Visando melhorias quanto ao acesso de pessoas com deficiência em locais públicos, como em colégios eleitorais, a Coordenadora de Acessibilidade da FADERS (Fundação de Articulação e Desenvolvimento de Políticas Públicas para Pessoas com Deficiência e com Altas Habilidades no Rio Grande do Sul), Ana Flavia Beckel, reconhece que a acessibilidade é um desafio social antigo dos brasileiros. “Pensando que as zonas eleitorais se dão em sua maioria em escolas e que as mesmas, em grande parte, não são acessíveis, podemos perceber a dificuldade para o votante com deficiência. Além disso, o translado até as seções pode representar um desafio para o eleitor”, avalia.
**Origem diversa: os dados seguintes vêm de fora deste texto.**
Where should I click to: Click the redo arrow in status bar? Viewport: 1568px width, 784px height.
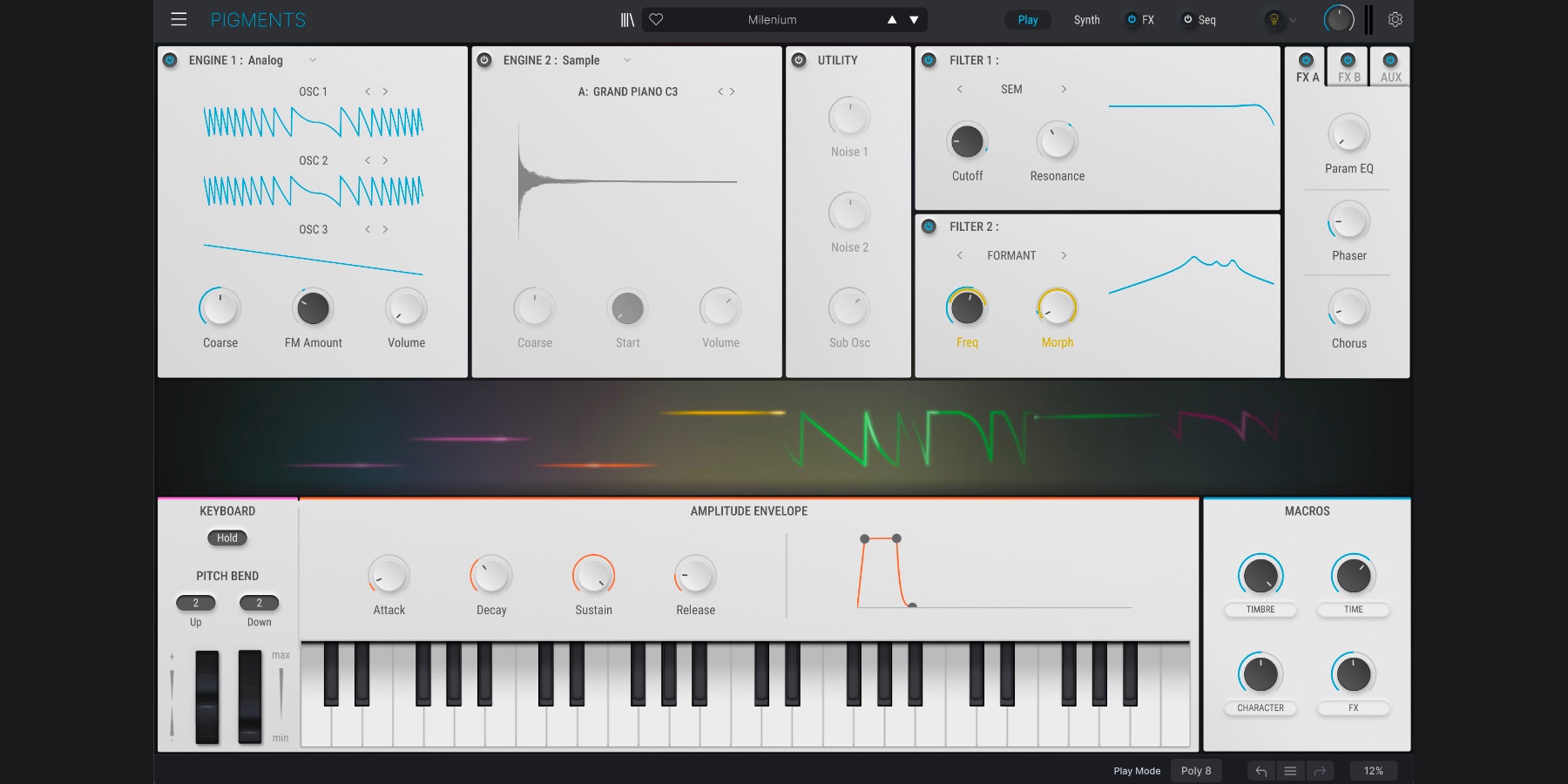pyautogui.click(x=1320, y=771)
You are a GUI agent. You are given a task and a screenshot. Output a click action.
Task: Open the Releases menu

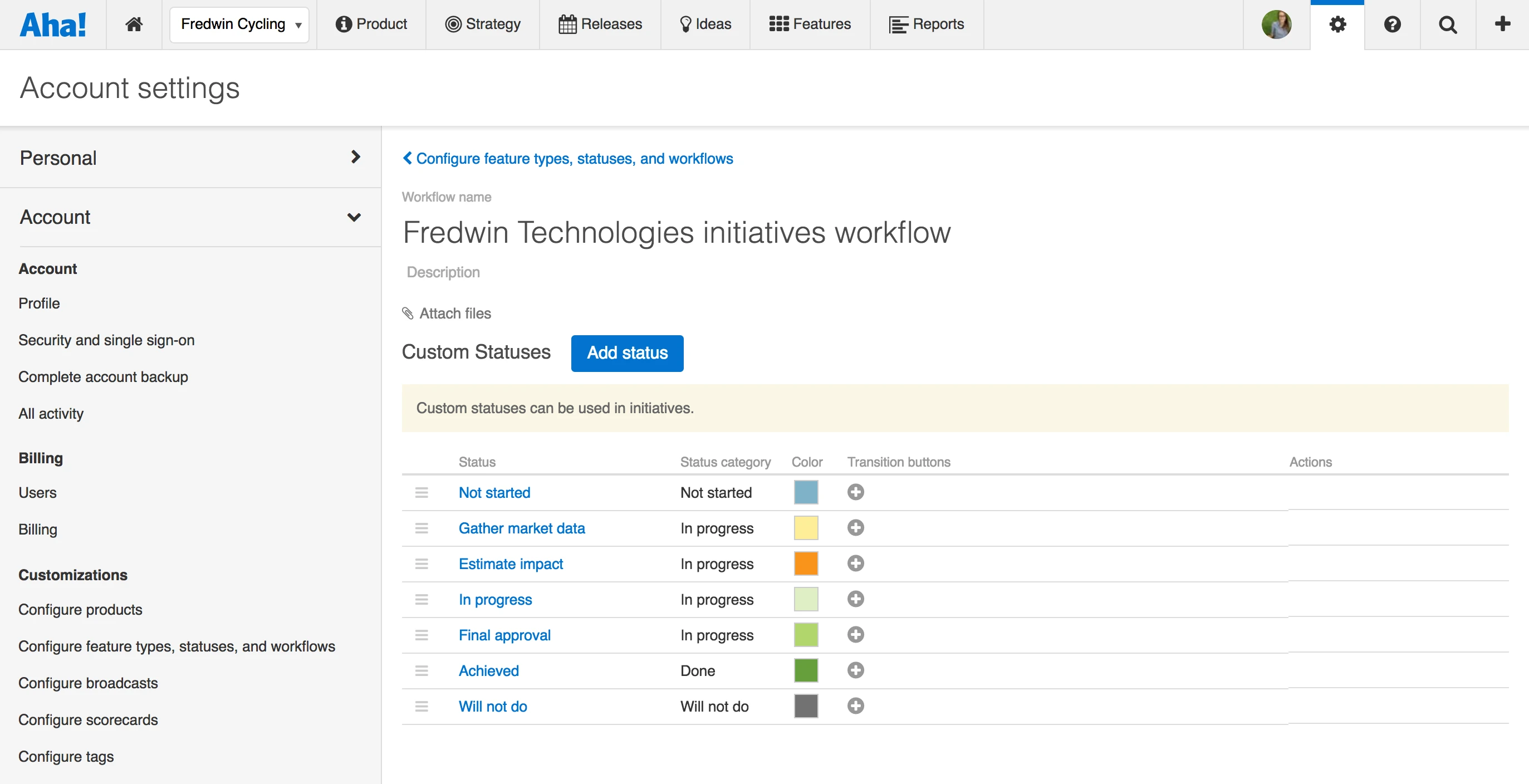pyautogui.click(x=600, y=24)
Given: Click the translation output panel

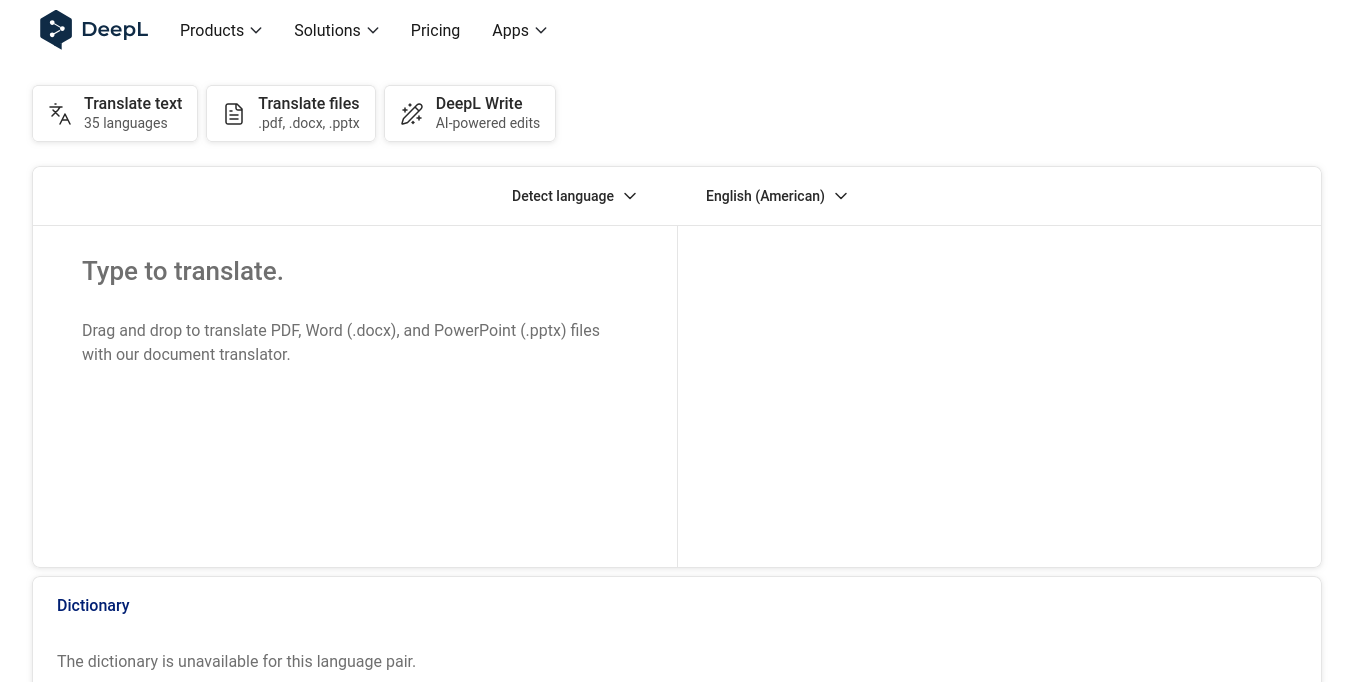Looking at the screenshot, I should point(998,396).
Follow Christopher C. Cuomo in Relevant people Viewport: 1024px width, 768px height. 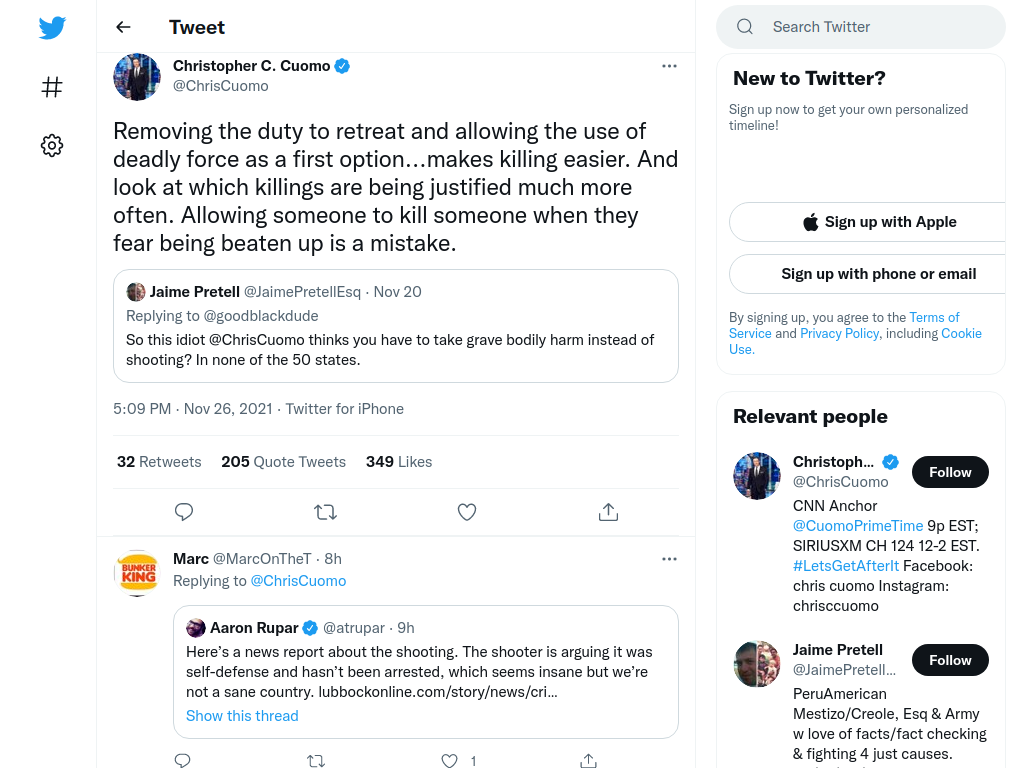[950, 472]
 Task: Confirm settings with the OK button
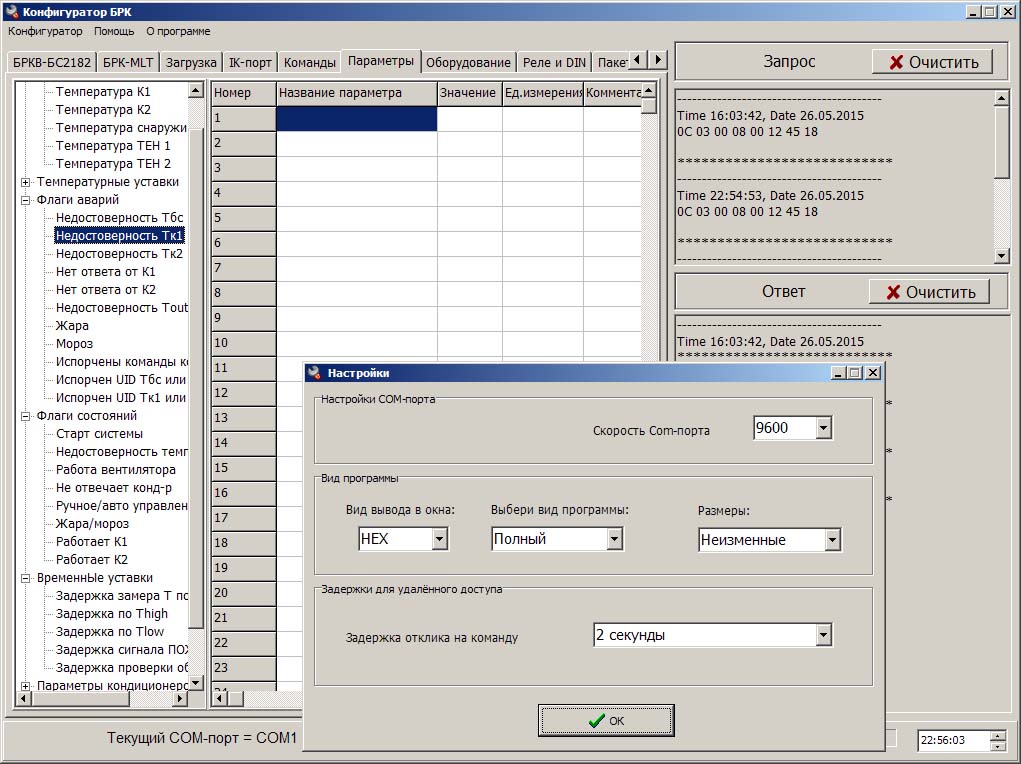[606, 720]
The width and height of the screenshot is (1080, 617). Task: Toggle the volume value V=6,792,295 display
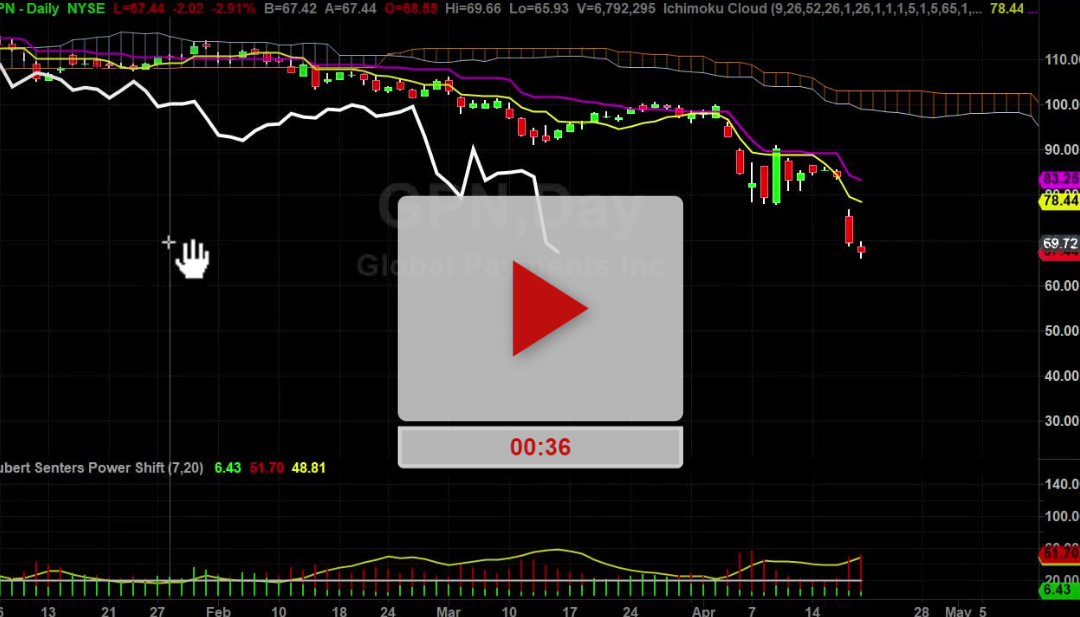tap(615, 9)
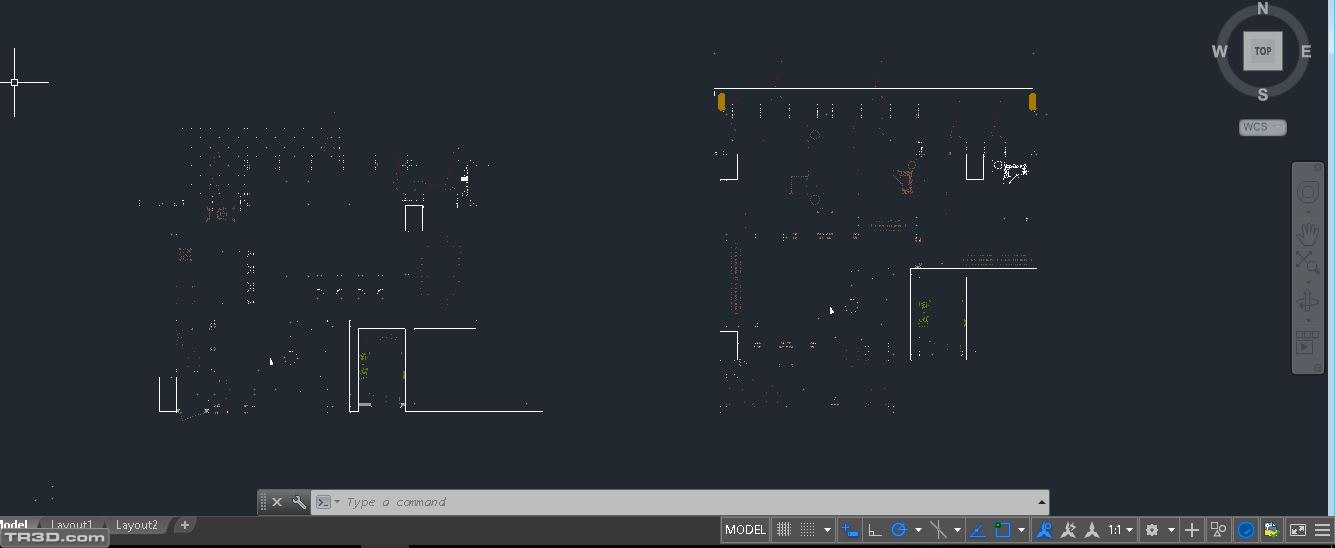
Task: Toggle drawing grid display in status bar
Action: coord(785,530)
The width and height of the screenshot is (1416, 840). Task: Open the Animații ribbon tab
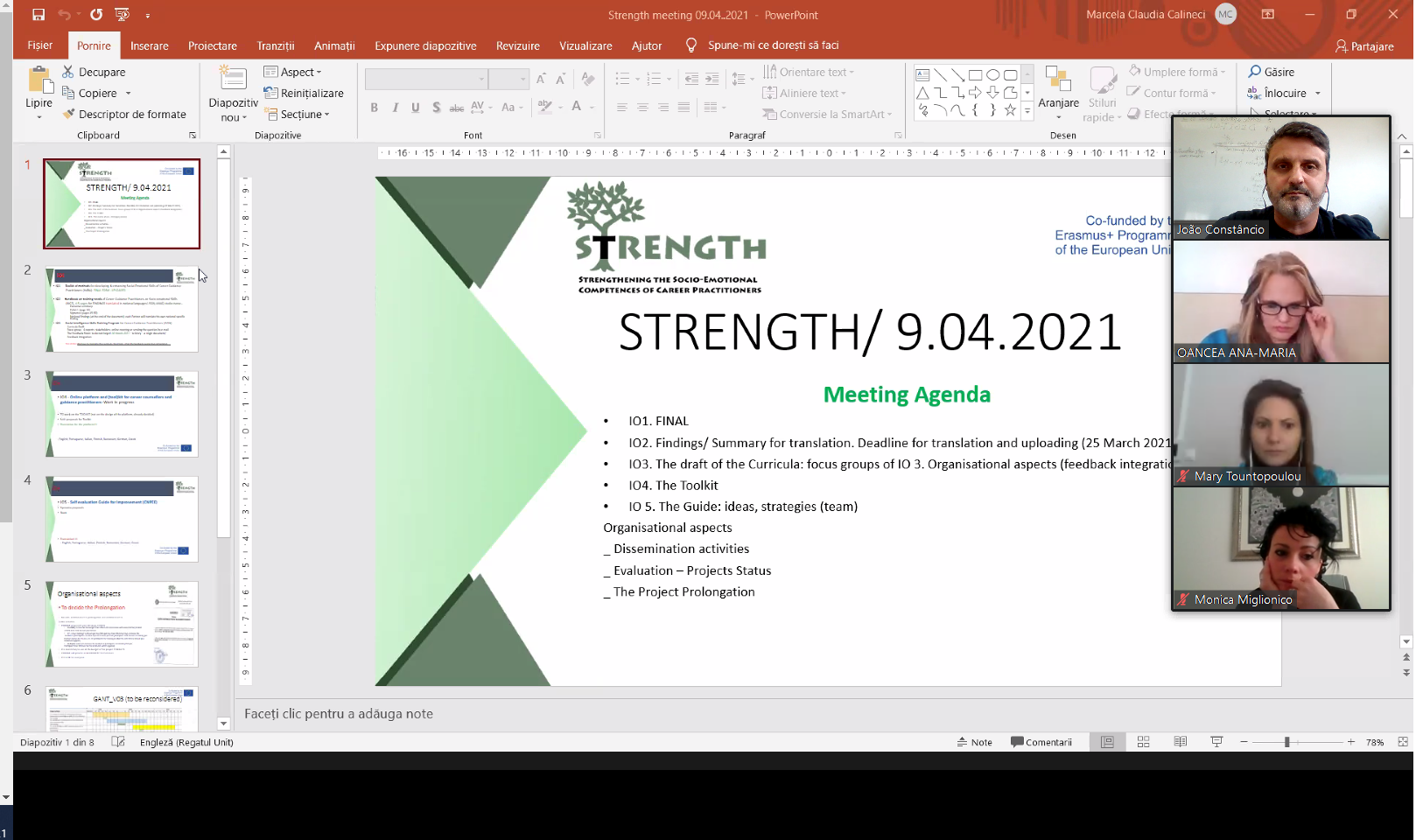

Apesar do site da Justiça Eleitoral trazer algumas informações quanto aos procedimentos necessários para uma pessoa com deficiência poder votar, pouco chega ao usuário de fato. “Seria ótimo se a justiça Eleitoral intensificasse a divulgação desses direitos para toda a população. A capacitação dos envolvidos no momento da eleição facilitaria o processo”, declara.

Ana Flavia acredita que, assim como em várias instâncias, o país não está preparado para ser exemplo, quando o assunto é acessibilidade. “Precisamos pensar em mudanças que internalizem esse conceito, compreendendo que não se resume ao aspecto arquitetônico, mas também ao desenvolvimento da acessibilidade atitudinal. Com isso, a sociedade de forma geral se beneficiará”, finaliza.